**Data supplied**:

>>>>>

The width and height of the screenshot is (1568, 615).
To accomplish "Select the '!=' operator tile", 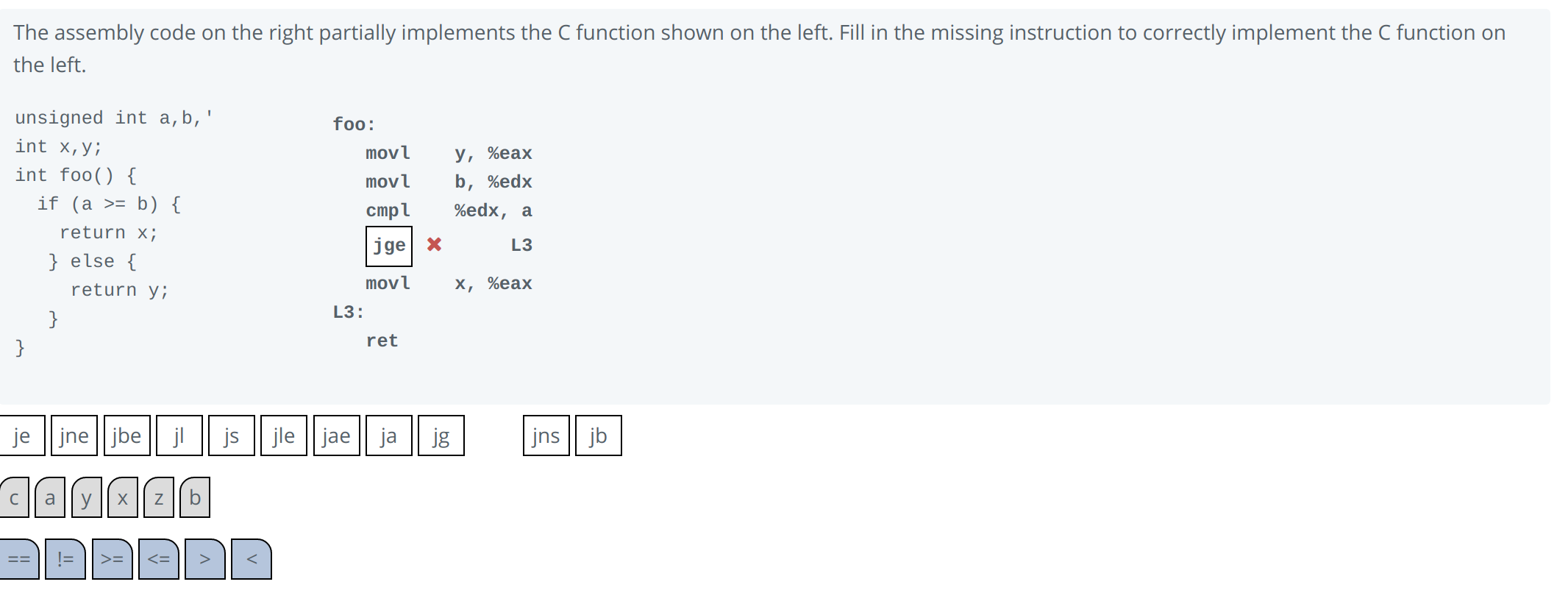I will 65,559.
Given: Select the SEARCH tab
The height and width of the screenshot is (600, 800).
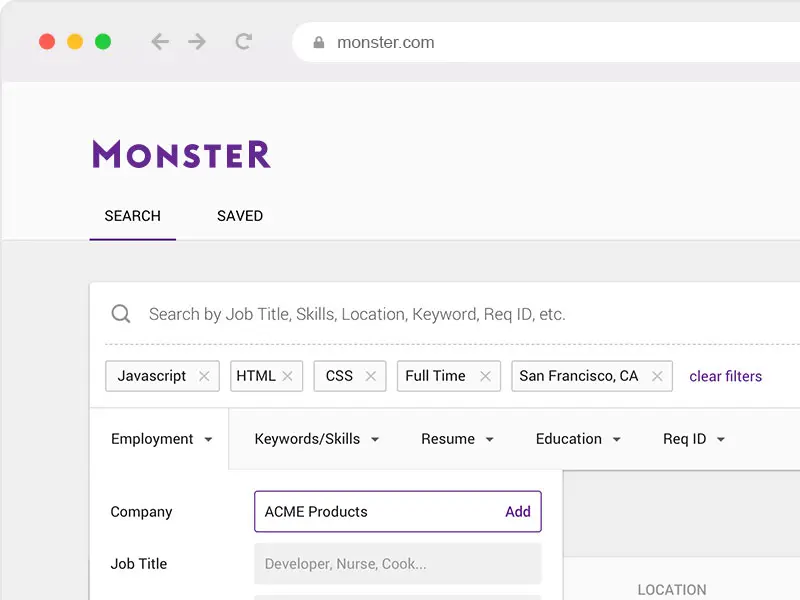Looking at the screenshot, I should (132, 216).
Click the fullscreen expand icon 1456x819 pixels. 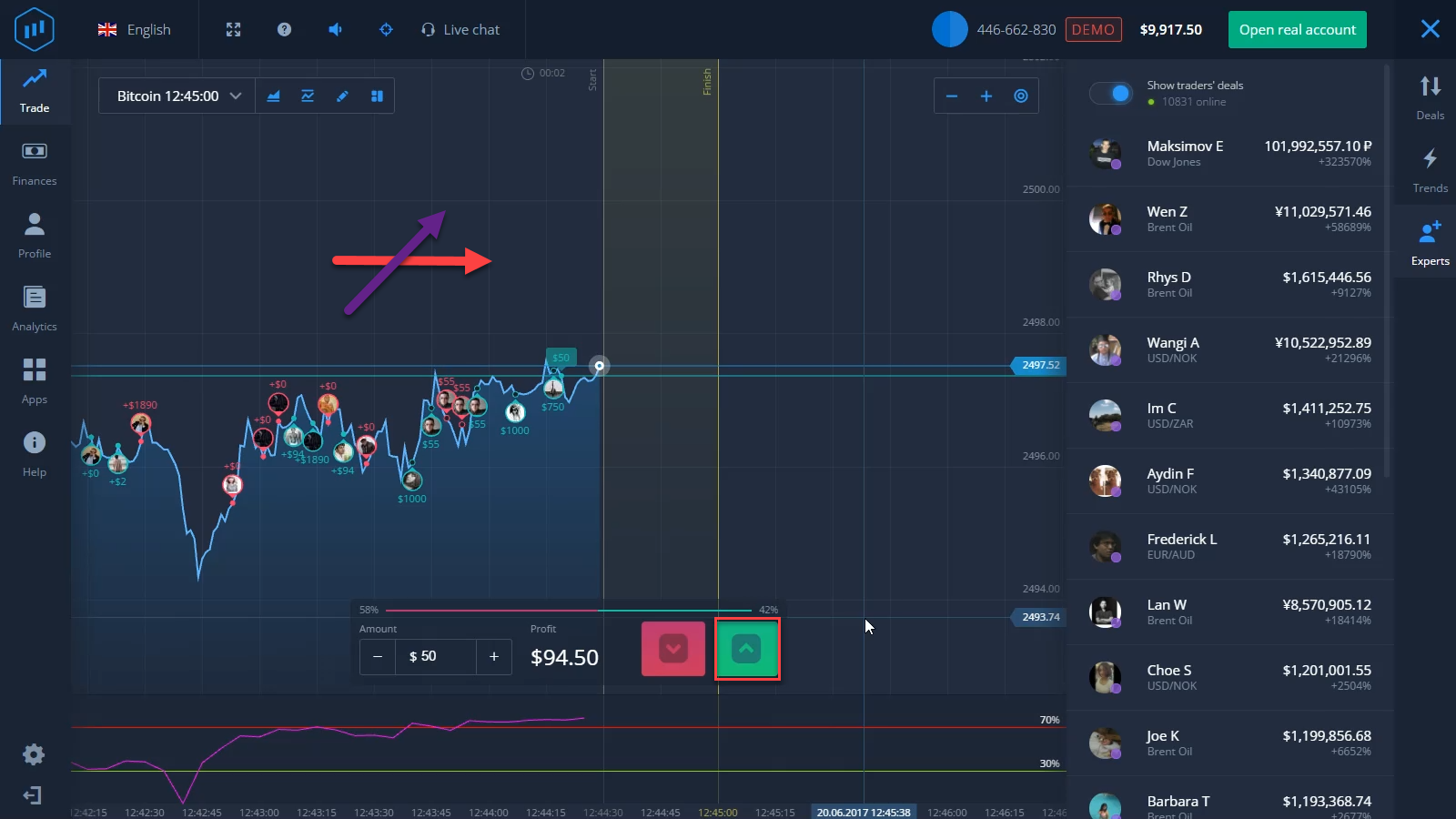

<<<<<

**Brief**: Working from the line with "The height and" to the last line of the material above, repeat each line exactly and leave out the pictures.

**Expected answer**:
The height and width of the screenshot is (600, 800).
Looking at the screenshot, I should (132, 216).
Click the fullscreen expand icon 1456x819 pixels. 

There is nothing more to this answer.